• [Supplied material]:
━━━━
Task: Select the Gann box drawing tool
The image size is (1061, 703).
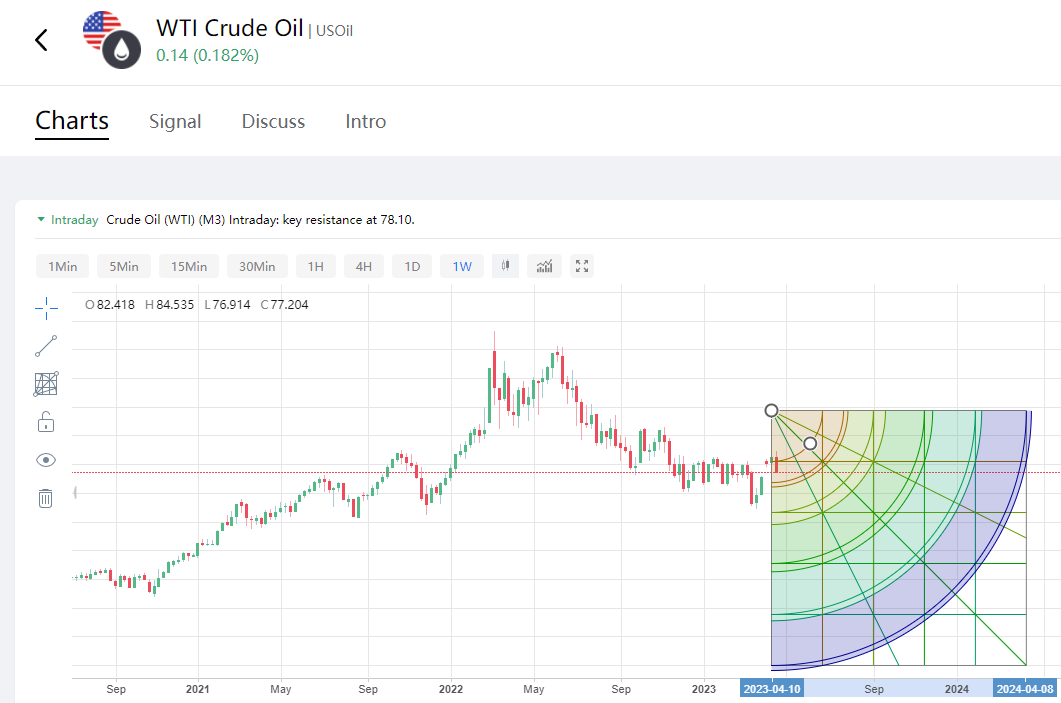Action: tap(46, 384)
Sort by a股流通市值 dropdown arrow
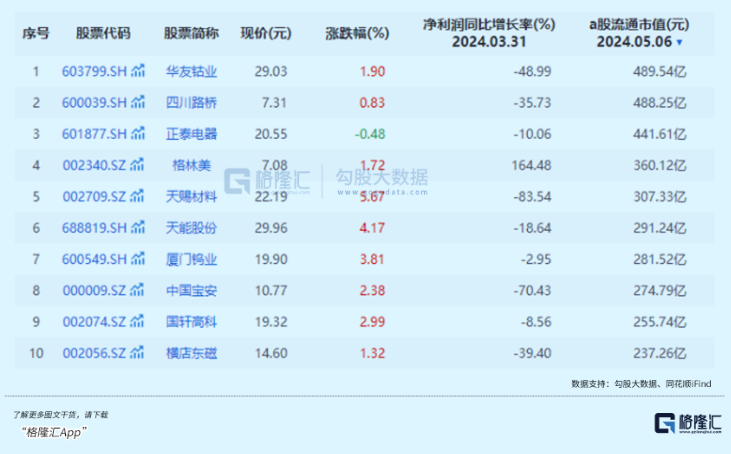Viewport: 731px width, 454px height. pyautogui.click(x=680, y=43)
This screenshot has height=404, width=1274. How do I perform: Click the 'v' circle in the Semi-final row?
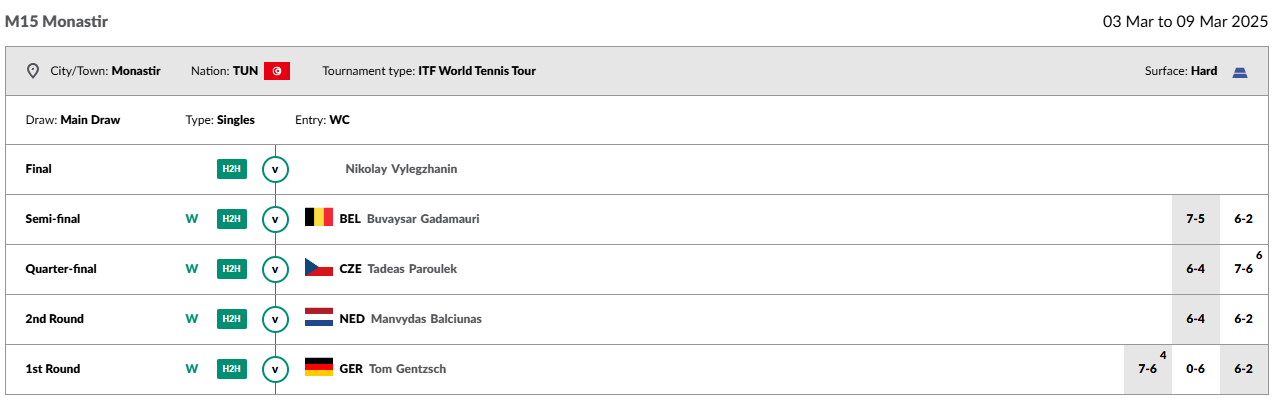[275, 219]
━━━━
• [Work to complete]: When repeating the material above, keep every line exact and drop all pictures.

• [Expected answer]:
Task: Select the Gann box drawing tool
The image size is (1061, 703).
Action: tap(46, 384)
Sort by a股流通市值 dropdown arrow
Viewport: 731px width, 454px height. pyautogui.click(x=680, y=43)
This screenshot has height=404, width=1274. How do I perform: Click the 'v' circle in the Semi-final row?
[275, 219]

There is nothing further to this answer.